►
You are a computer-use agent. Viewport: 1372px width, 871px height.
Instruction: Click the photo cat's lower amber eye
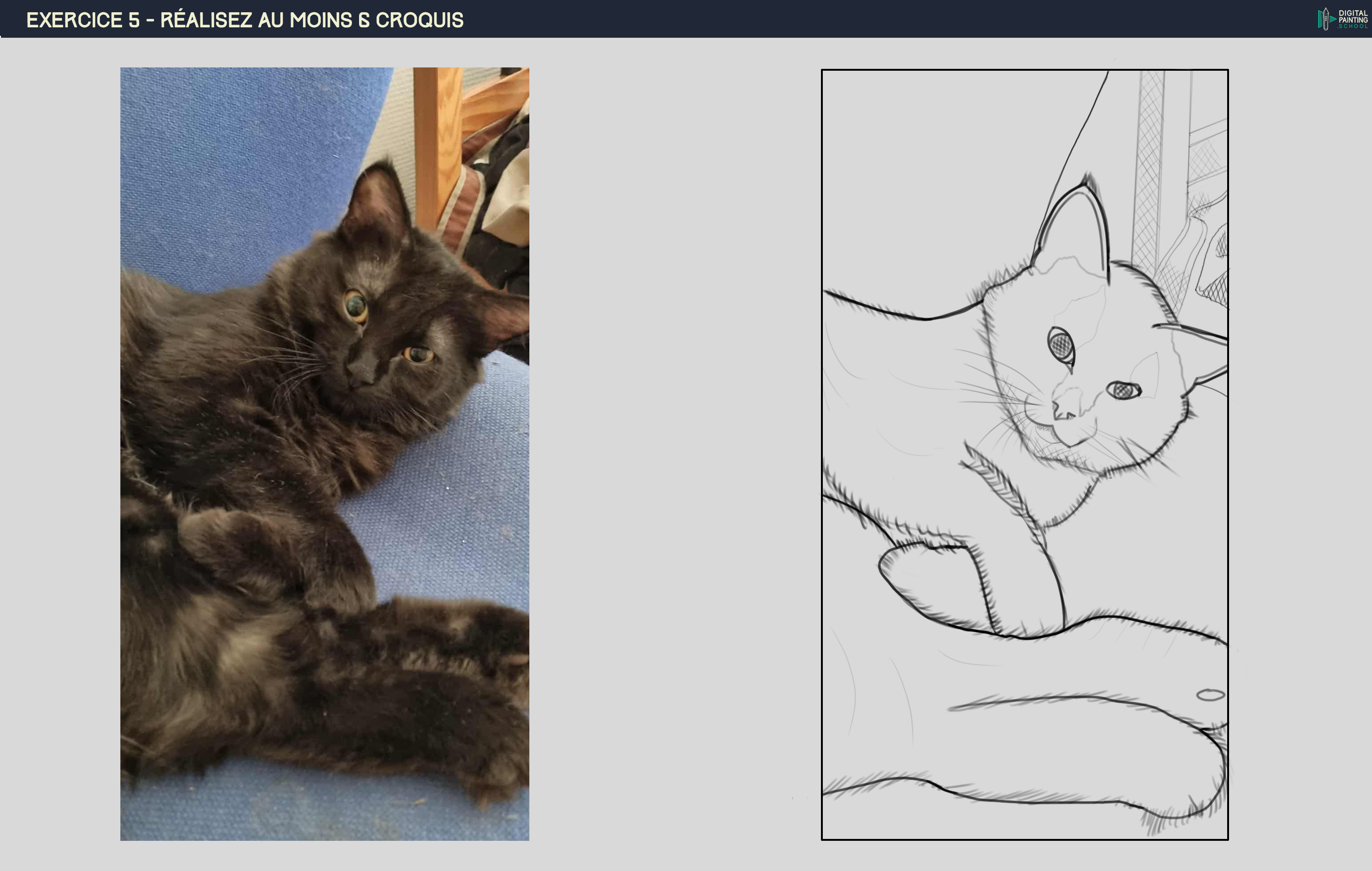coord(419,355)
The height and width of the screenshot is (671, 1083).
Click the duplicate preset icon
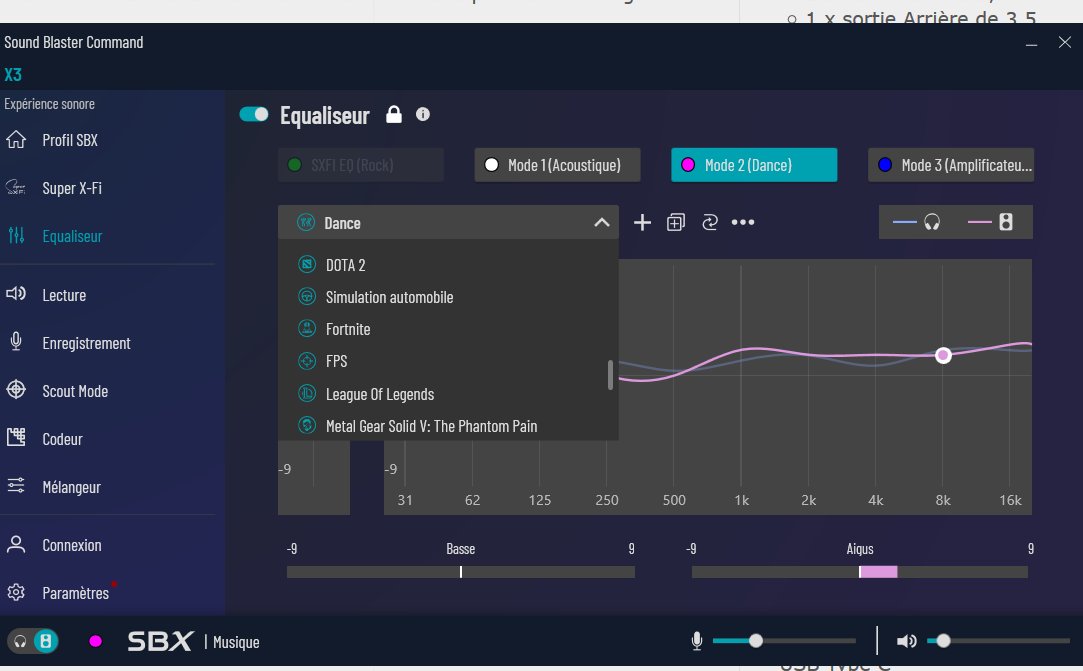676,223
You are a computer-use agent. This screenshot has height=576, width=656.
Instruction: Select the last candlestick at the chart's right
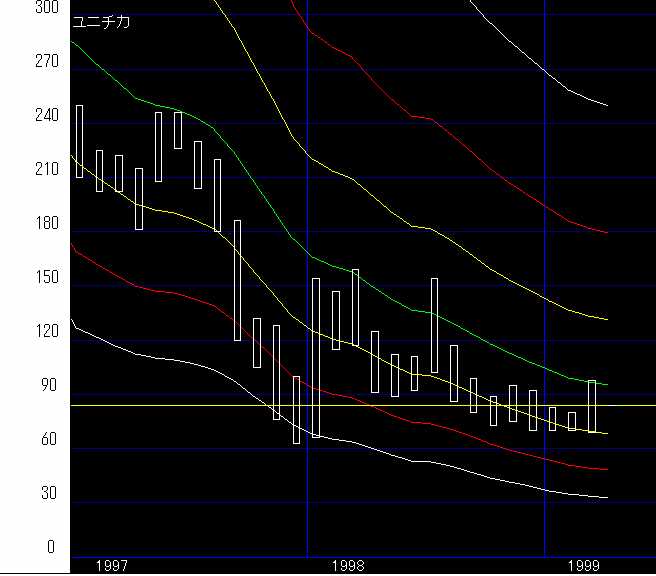[x=592, y=406]

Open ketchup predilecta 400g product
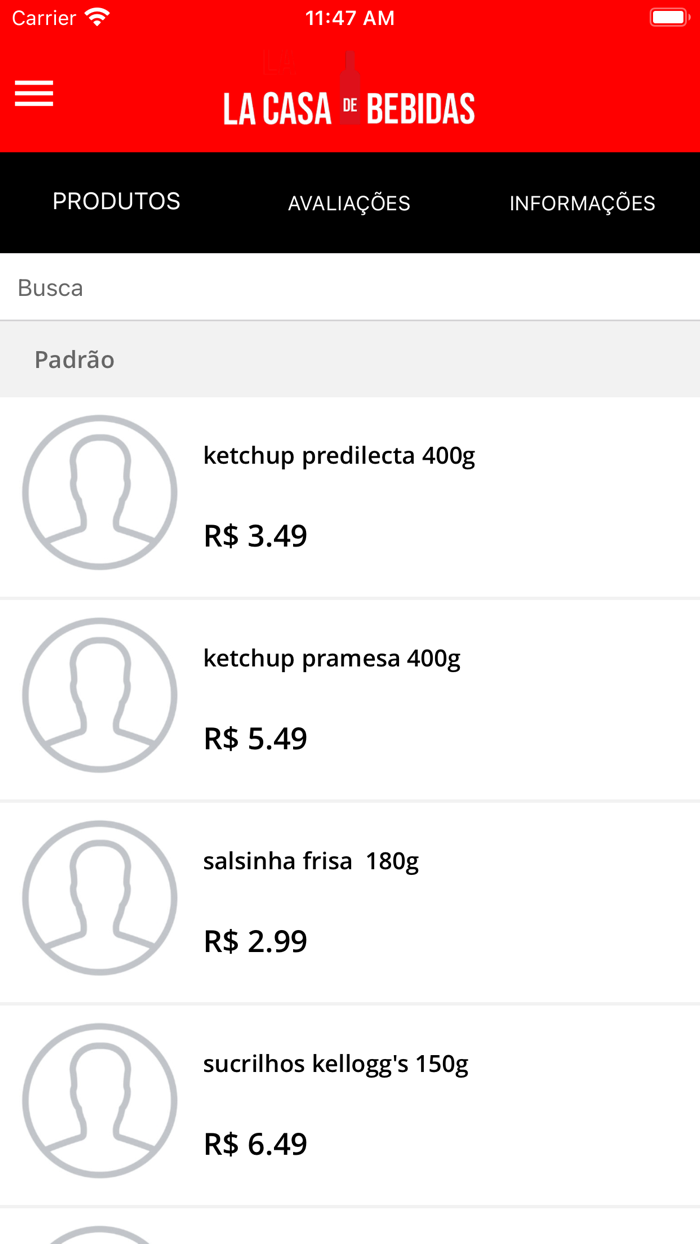pyautogui.click(x=339, y=456)
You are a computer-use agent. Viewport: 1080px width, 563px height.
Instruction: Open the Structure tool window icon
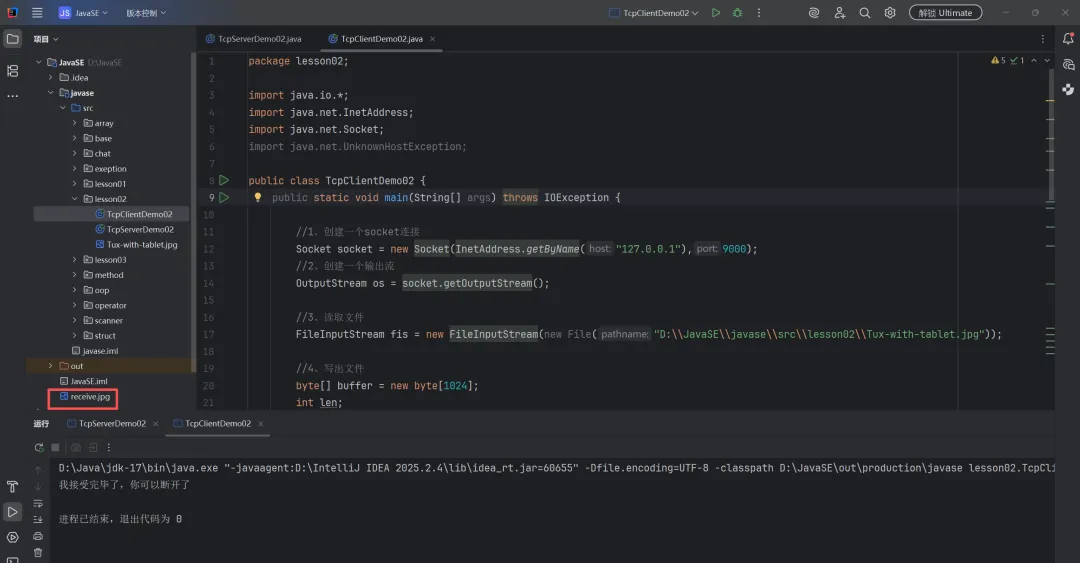point(13,71)
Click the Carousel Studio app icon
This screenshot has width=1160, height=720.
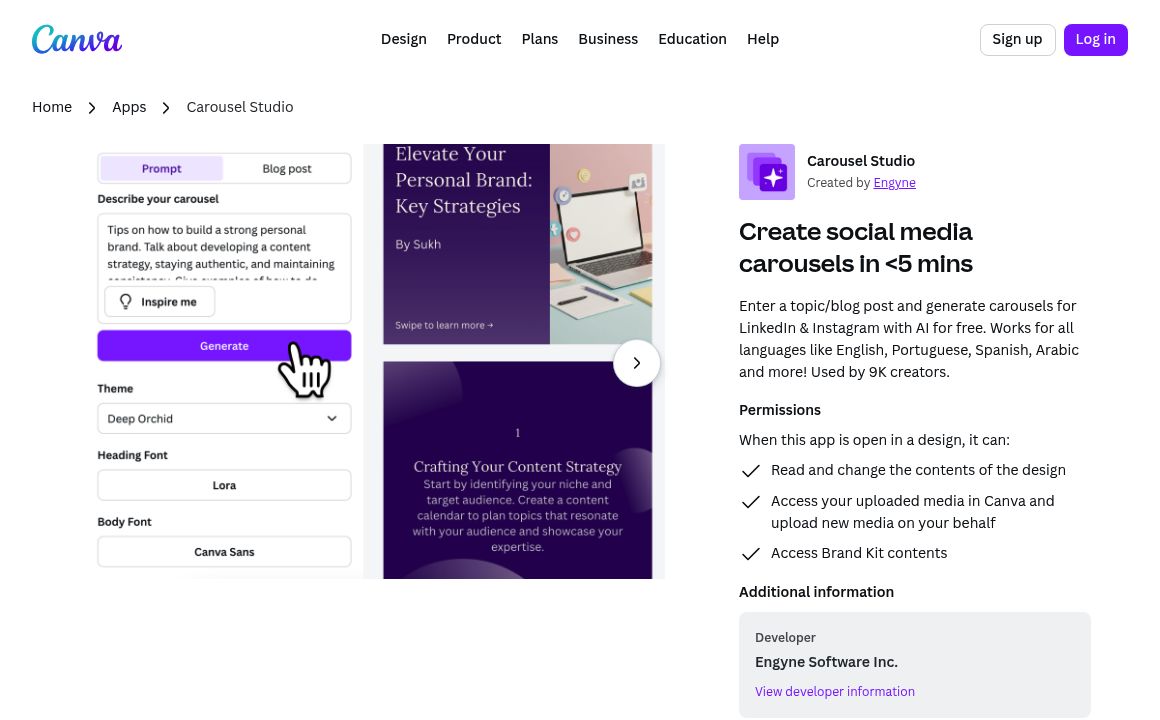766,172
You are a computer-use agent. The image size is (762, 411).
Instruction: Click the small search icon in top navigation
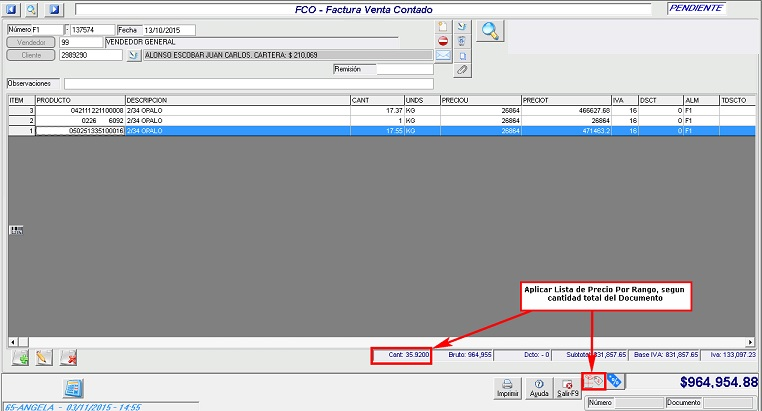33,9
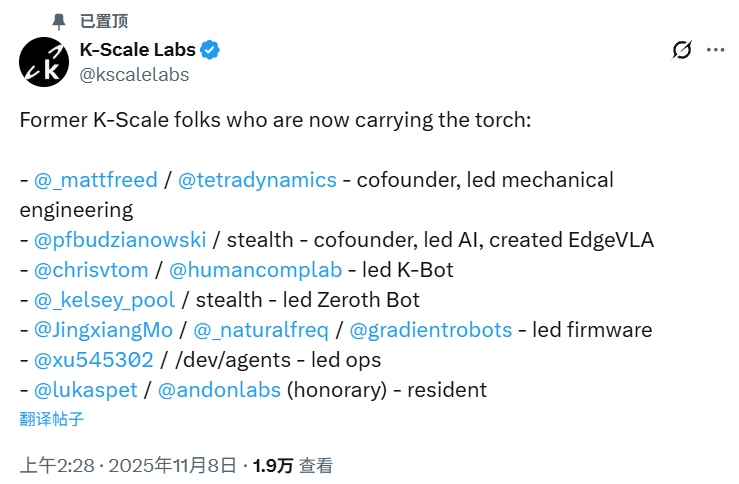739x484 pixels.
Task: Open the @tetradynamics mention
Action: tap(257, 180)
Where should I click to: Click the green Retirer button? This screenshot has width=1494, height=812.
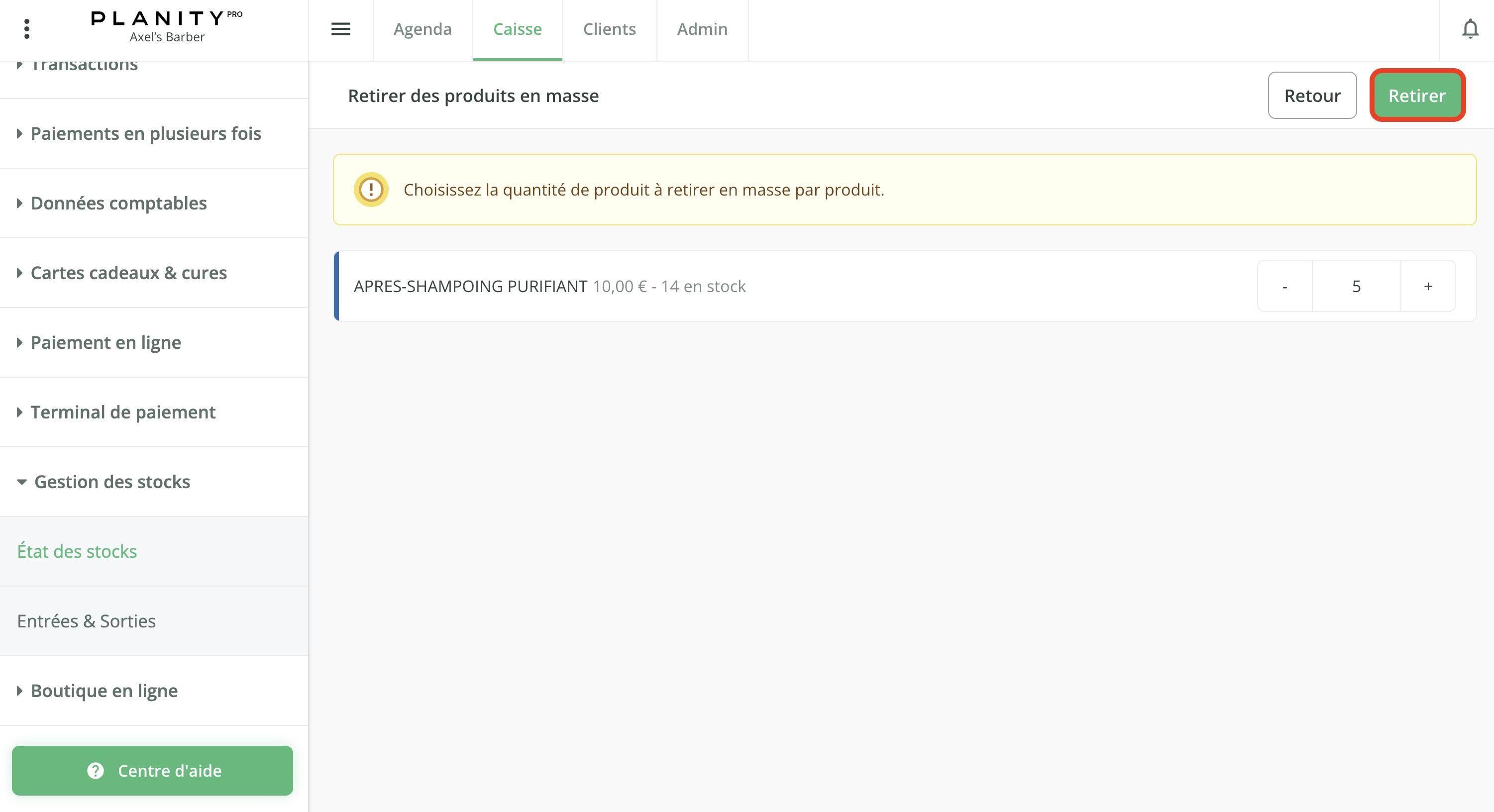1417,96
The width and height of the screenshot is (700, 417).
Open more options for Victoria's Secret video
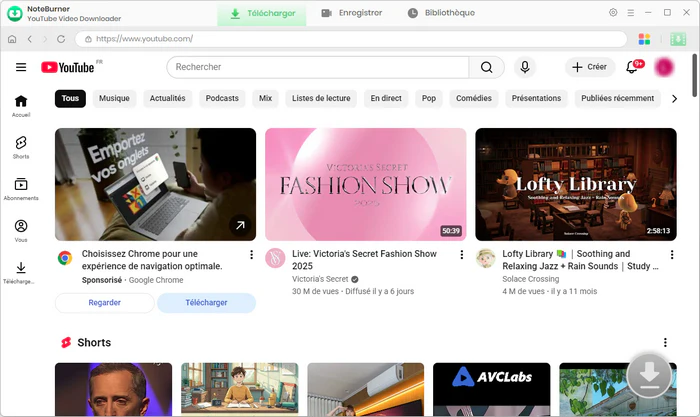coord(461,255)
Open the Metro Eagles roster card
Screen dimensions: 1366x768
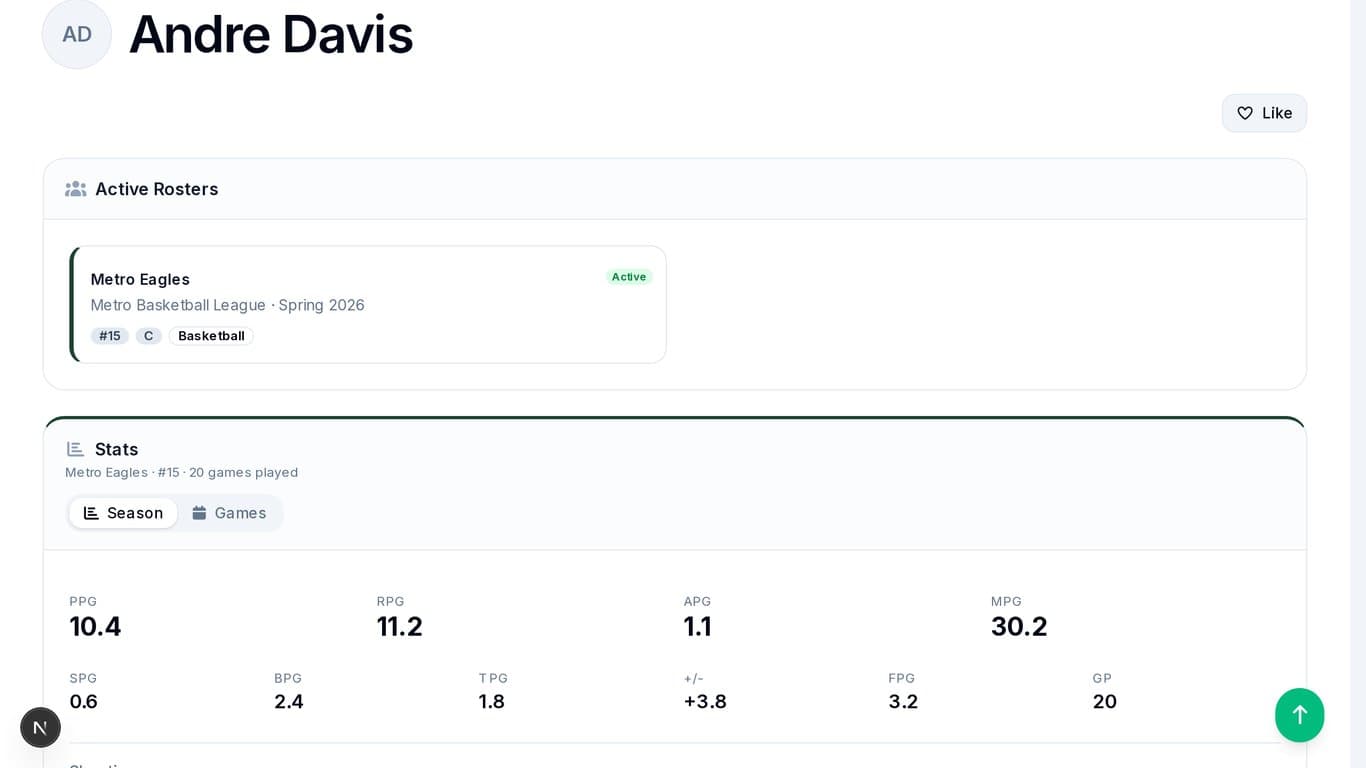coord(368,304)

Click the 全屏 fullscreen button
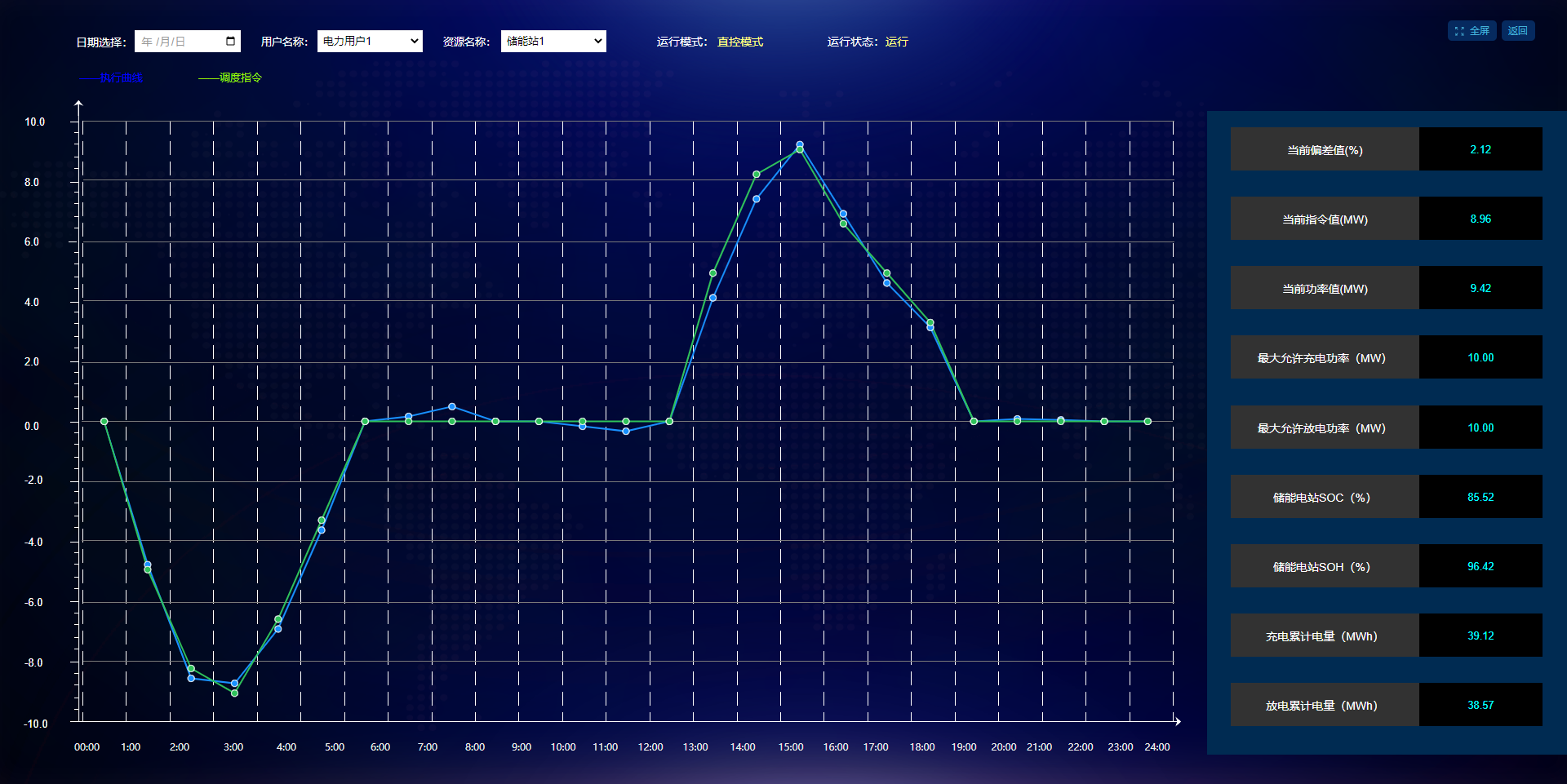click(1472, 31)
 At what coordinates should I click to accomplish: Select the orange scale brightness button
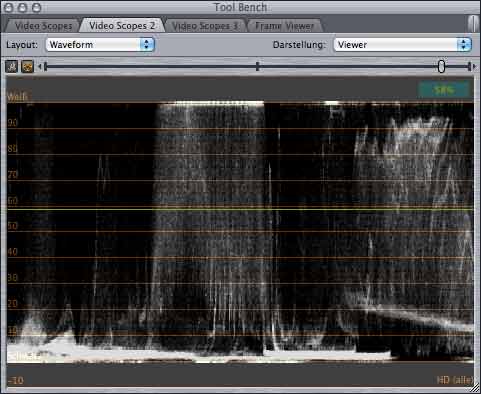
◄
AIM - Copy every line of the rows above exactly, omitting the pictures.

RESPONSE TO THE EXERCISE -
You are a computer-use agent. Viewport: 1372px width, 871px height.
Instruction: Click the photo cat's lower amber eye
coord(419,355)
The height and width of the screenshot is (671, 1083).
Click the duplicate preset icon
676,223
You are a computer-use agent. This screenshot has height=576, width=656.
Instruction: Select the last candlestick at the chart's right
[x=592, y=406]

Open ketchup predilecta 400g product
pyautogui.click(x=339, y=456)
You are a computer-use agent. Viewport: 1080px width, 563px height.
Instruction: Open the Structure tool window icon
point(13,71)
Click the Carousel Studio app icon
This screenshot has width=1160, height=720.
766,172
You are a computer-use agent. The image size is (762, 411).
Instruction: Click the small search icon in top navigation
33,9
739x484 pixels.
Task: Open the @tetradynamics mention
Action: tap(257, 180)
Where should I click to: Click the green Retirer button? This screenshot has width=1494, height=812.
1417,96
The width and height of the screenshot is (700, 417).
Open more options for Victoria's Secret video
coord(461,255)
Open the Metro Eagles roster card
Screen dimensions: 1366x768
coord(368,304)

Click the 全屏 fullscreen button
click(1472, 31)
 At what coordinates should I click to accomplish: Select the orange scale brightness button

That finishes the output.